Le regard de Valentine s’attrista, mais elle garda le silence.
– Répondez, continua Remy d’Arx, vous qui ne savez pas mentir, dites-moi quelle arrière-pensée est en vous.
– Je n’ai pas d’arrière-pensée, prononça tout bas Mlle de Villanove; quand j’aurai sauvé l’homme que j’aime et quand je l’aurai vengé, tout sera dit entre lui et moi. J’ai pesé ma tâche et je l’accomplirai. Je suis sûre de moi-même.
– Et l’homme qui aura accepté votre sacrifice, prononça timidement Remy, que lui donnerez-vous?
– Pour le présent, je lui donne ma foi; pour l’avenir… Elle hésita.
– Pour l’avenir, répéta Remy.
Et comme elle tardait à répondre, il s’agenouilla devant elle, disant toute sa passion revenue:
– Oh! Valentine, Valentine! vous n’êtes pas comme les autres femmes, et qu’ai-je de commun avec les autres hommes? Si le monde était pris pour juge, il me condamnerait à refuser; mais savent-ils, ceux du monde, ce que c’est qu’un grand, un irrésistible amour? Je suis entraîné par une force qui me subjugue, j’ai essayé de combattre; chacun de mes efforts attise le feu qui me consume. Je vous aime à un point que nul ne saurait dire; vous êtes ma conscience, vous êtes mon honneur; hors de vous, dans cette vie comme dans l’autre, il n’y a rien pour moi. Je sens si bien que mon existence entière serait consacrée à votre bonheur! Vous avez parlé d’avenir, Valentine, je sens si bien que je vous rendrais la plus heureuse des femmes, si vous m’aimiez dans l’avenir, et que je vous donnerais le ciel sur la terre! Ce n’est pas un rêve, non, l’amour appelle l’amour; à force de vous adorer, je fléchirai votre cœur. Jusque-là, je vous le jure, Valentine, et voilà comment j’accepte, je resterai près de vous respectant vos regrets, consolant vos douleurs comme un frère… et je mourrai ainsi, je vous le jure encore, patient, résigné, si le jour ne vient pas où vos lèvres, d’elles-mêmes, s’abaisseront vers celles de votre mari prosterné.

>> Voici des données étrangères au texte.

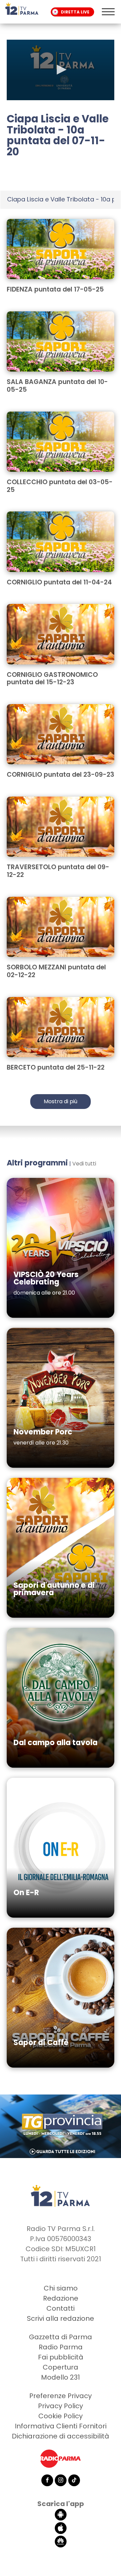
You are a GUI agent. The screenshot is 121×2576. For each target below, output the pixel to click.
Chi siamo (61, 2288)
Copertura (60, 2367)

Une larme tremblait aux cils de Valentine; elle dit pour la première fois:
– Monsieur d’Arx, je vous remercie.
Puis, changeant de ton et rappelant son beau sourire, elle ajouta:
– Nous sommes des fiancés; je vais vous demander mon cadeau de noces.
– Parlez! s’écria Remy, dussiez-vous souhaiter l’impossible!…

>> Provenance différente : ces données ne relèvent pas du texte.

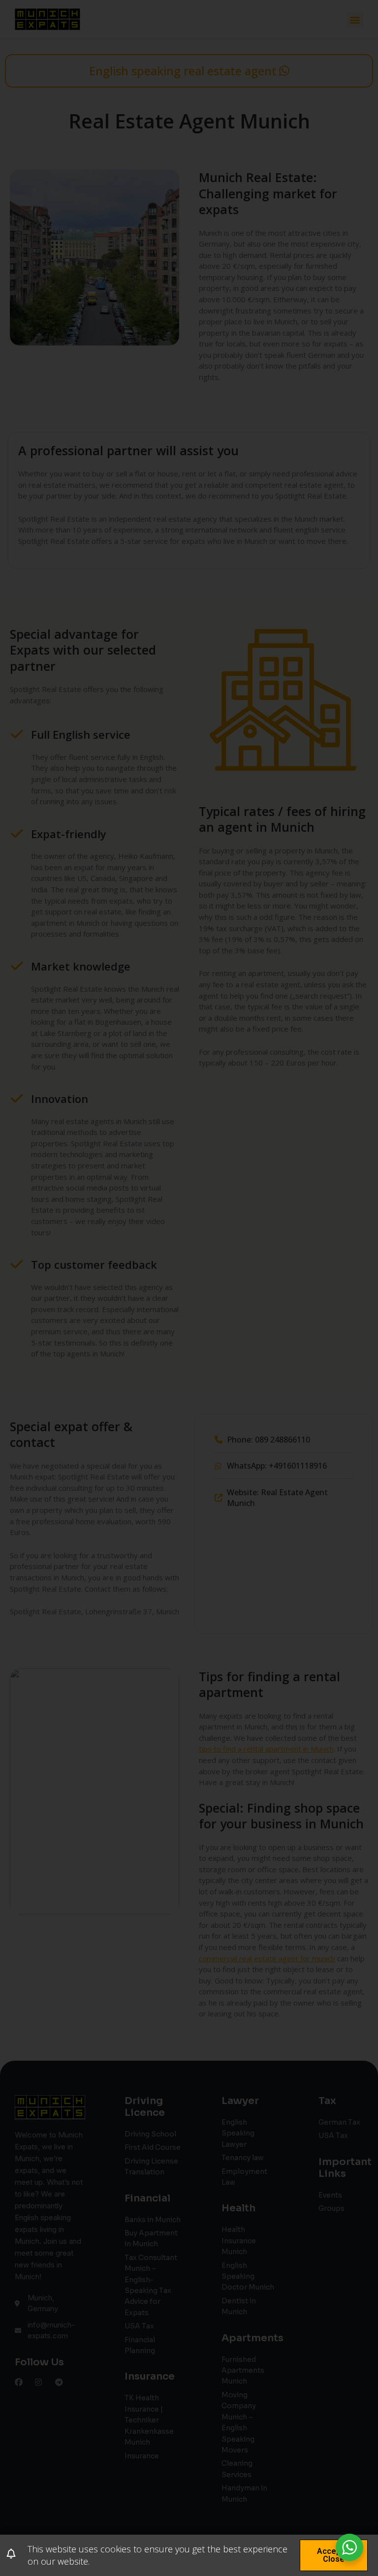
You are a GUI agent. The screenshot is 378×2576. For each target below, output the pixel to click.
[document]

Elle le prit par la main et le releva.
– Monsieur d’Arx, dit-elle, je veux voir Maurice pour la dernière fois. Ce fut comme un poids de glace qui tomba sur le cœur du juge.
– Ah! fit-il amèrement, j’aurais dû m’attendre à cela! vous répondez à mon défi, vous me demandez l’impossible!
Elle répéta sans rien perdre de sa douceur, mais avec fermeté:
– Il faut que je voie Maurice.
Remy ne pouvait plus pâlir, mais ses traits se décomposèrent.